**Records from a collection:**
────────
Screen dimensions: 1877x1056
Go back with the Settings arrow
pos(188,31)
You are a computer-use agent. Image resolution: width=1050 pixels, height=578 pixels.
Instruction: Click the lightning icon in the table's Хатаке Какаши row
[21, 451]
────────
**AIM OF THE EXERCISE:**
A verbatim copy of all the records is to be produced.

**REPLY TO THE EXERCISE:**
Screen dimensions: 1877x1056
Go back with the Settings arrow
pos(188,31)
You are a computer-use agent. Image resolution: width=1050 pixels, height=578 pixels.
Instruction: Click the lightning icon in the table's Хатаке Какаши row
[21, 451]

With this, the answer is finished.